--- Start Text block ---
Lefty gets everything right at Open
The rub on Phil Mickelson used to be that he couldn’t win the big one.
He was golf’s Dan Marino, a telegenic natural with all the tools who just couldn’t deliver on the biggest stages.
But since that snaking birdie on the last hole that snagged the 2004 Masters, the floodgates have opened for the big Californian.
Never more so than they did on a tense, dramatic Sunday by the Forth of Firth when Lefty blitzed the British Open field as only he can, making four birdies on his final six holes, to win his fifth, most unlikely and, he said, “most fulfilling” major.
When Mickelson left his family, wife Amy and three kids, Sunday morning at their rented home and said he was going to Muirfield to “get me a claret jug,” did any of them really believe it?
Could they have?
The Open Championship is the last major anyone would expect Mickelson to win, including perhaps Mickelson himself.
Pete Sampras was more likely to win at Roland Garros than Mickelson was of overcoming a lifetime of cultural biases to win golf’s oldest championship.
Mickelson’s a great, great golfer — few have ever possessed skills like him — but he’s from San Diego and plays golf like it: in the air.
Here they play along the ground and despite coming across the pond for 20 years, he’s never quite figured it out.
“It's so different than what I grew up playing,” he said. “I always wondered if I would develop the skills needed to win this championship.”
--- End Text block ---
--- Start Given information ---
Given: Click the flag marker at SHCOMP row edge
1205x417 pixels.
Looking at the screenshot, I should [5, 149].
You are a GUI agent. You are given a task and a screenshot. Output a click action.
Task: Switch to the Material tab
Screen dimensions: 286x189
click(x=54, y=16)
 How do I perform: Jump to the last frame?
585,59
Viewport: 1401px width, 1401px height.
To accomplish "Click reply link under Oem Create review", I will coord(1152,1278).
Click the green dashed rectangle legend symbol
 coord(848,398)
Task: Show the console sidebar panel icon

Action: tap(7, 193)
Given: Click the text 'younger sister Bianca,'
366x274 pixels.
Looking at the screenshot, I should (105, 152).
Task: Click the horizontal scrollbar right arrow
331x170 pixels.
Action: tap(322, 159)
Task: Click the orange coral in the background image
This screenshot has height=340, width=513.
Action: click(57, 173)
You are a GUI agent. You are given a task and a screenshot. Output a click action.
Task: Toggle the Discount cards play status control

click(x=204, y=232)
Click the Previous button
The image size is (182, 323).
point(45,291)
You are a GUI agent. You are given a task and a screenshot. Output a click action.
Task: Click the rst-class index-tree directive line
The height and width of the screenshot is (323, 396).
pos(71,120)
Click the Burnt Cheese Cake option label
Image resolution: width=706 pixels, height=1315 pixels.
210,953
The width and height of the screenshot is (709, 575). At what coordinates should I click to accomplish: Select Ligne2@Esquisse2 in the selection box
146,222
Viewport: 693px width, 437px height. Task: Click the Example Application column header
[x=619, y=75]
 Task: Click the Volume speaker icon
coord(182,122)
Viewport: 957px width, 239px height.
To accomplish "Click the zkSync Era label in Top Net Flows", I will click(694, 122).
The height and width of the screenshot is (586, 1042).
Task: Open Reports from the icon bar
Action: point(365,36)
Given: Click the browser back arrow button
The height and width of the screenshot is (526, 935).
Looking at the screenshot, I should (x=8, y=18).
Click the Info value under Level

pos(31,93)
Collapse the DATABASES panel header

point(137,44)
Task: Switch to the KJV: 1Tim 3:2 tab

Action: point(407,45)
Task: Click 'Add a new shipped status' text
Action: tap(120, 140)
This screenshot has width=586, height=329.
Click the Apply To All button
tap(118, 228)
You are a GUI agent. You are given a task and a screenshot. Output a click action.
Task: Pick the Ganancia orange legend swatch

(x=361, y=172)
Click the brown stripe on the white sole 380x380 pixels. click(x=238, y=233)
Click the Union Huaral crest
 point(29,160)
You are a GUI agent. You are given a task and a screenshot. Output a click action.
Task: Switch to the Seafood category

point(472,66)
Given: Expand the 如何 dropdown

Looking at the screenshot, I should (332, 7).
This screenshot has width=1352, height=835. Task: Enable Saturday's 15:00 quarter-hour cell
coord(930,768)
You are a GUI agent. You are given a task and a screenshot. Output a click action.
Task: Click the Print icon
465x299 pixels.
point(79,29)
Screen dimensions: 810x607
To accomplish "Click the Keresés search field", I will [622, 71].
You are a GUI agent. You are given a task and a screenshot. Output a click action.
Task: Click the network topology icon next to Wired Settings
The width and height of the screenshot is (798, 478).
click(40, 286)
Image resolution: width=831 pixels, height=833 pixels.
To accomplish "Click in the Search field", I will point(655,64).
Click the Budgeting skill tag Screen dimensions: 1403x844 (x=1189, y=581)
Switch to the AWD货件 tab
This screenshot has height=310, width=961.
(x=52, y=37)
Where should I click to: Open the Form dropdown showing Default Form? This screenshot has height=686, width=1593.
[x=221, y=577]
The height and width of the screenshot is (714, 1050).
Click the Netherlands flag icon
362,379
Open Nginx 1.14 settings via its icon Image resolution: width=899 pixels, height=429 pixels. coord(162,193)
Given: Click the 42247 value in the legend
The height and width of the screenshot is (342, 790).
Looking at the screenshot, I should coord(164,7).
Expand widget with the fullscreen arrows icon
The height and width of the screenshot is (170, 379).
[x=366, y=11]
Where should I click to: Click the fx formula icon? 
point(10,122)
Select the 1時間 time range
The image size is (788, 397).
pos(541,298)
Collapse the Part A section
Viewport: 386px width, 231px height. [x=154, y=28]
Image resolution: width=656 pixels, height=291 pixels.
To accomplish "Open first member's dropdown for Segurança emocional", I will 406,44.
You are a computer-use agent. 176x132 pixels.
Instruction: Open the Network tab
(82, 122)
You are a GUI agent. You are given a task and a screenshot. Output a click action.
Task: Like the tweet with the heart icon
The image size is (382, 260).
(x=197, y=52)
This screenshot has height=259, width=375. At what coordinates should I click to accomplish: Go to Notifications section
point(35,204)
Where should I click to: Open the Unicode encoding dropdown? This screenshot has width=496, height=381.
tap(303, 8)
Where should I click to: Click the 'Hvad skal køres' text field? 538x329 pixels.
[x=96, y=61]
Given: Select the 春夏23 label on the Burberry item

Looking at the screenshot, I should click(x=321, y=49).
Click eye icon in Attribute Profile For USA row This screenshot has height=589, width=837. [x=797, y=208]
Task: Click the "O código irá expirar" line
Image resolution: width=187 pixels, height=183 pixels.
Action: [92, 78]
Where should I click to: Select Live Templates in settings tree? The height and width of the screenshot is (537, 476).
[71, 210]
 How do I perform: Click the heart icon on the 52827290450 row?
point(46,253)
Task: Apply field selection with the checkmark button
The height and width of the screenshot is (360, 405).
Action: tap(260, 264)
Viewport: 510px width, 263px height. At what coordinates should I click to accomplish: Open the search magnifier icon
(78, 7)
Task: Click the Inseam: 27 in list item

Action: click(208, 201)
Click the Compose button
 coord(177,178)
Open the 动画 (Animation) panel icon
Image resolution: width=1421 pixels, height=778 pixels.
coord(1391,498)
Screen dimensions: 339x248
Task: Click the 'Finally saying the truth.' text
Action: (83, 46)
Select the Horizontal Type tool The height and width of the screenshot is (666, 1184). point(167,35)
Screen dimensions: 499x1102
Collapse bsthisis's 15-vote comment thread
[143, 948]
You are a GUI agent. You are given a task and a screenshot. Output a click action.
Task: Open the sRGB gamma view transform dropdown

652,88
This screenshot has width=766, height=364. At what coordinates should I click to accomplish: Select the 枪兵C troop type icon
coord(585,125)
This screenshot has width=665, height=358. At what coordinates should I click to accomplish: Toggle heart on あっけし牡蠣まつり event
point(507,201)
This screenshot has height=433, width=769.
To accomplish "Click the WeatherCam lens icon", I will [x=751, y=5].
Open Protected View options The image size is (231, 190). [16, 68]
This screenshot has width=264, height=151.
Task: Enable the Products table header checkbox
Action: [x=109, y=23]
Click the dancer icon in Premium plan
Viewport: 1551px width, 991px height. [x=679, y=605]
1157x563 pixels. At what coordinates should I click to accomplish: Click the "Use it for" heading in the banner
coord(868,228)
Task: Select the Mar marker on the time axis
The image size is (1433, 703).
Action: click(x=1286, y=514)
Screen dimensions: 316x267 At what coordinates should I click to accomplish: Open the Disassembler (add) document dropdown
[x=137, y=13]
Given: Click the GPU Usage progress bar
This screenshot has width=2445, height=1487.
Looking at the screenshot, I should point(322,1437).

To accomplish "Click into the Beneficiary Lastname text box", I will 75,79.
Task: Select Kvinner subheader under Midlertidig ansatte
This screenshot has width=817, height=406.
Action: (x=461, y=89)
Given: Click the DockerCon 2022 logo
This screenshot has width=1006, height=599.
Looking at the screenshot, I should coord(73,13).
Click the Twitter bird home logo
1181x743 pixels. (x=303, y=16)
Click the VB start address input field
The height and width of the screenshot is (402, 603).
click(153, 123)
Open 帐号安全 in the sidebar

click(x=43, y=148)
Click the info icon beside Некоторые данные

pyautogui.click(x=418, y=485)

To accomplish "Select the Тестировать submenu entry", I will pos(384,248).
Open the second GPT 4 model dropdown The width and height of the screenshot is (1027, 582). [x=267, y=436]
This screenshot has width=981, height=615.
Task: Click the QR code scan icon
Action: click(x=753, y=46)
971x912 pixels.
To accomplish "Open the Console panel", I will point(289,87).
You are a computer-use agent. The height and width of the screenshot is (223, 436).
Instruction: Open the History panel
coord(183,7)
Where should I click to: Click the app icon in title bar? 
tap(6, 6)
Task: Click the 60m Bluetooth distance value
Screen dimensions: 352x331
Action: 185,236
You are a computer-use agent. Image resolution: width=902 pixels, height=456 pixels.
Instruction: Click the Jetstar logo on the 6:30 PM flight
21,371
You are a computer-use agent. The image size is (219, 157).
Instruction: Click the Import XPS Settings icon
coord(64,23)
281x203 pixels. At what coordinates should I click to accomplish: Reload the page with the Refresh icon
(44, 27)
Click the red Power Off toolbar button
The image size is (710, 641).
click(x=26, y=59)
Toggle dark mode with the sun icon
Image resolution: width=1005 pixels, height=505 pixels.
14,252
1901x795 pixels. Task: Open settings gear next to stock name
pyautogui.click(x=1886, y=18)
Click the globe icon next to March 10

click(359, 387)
--- End Given information ---
* **Tasks to carry out**:
1. In the article about Phil Mickelson's British Open win, how many birdies did he make on his final six holes?
2. Extend the article about Phil Mickelson's British Open win, picking up after its final sentence.

* **Per-task outputs**:
1. Four.

2.
Coming off his victory last weekend at the Scottish Open, on the Castle Stuart links, a confident Mickelson thought this could be his year.
And he was right. He shot what he called the round of his life — and one of the best closing rounds in majors history — to win this Open by three shots.
When his birdie putt dropped at the last to give him a 5-under-par 66 — matching the low round of the tournament — Mickelson pumped his fist and looked at his caddie, Jim “Bones” Mackay.
“I did it!” he exclaimed.
Mackay was so overcome by the occasion that he broke down in tears.
“When you work for a guy for 21 years and you watch him play the best round of golf he’s ever played, it’s pretty cool,” he said.
Pretty cool on many levels because Sunday’s romp also cements Mickelson’s legacy as one of golf’s greats.
He joins Seve Ballesteros and Byron Nelson with five majors and is one step away from joining golf’s Rushmore: those who have completed the career grand slam.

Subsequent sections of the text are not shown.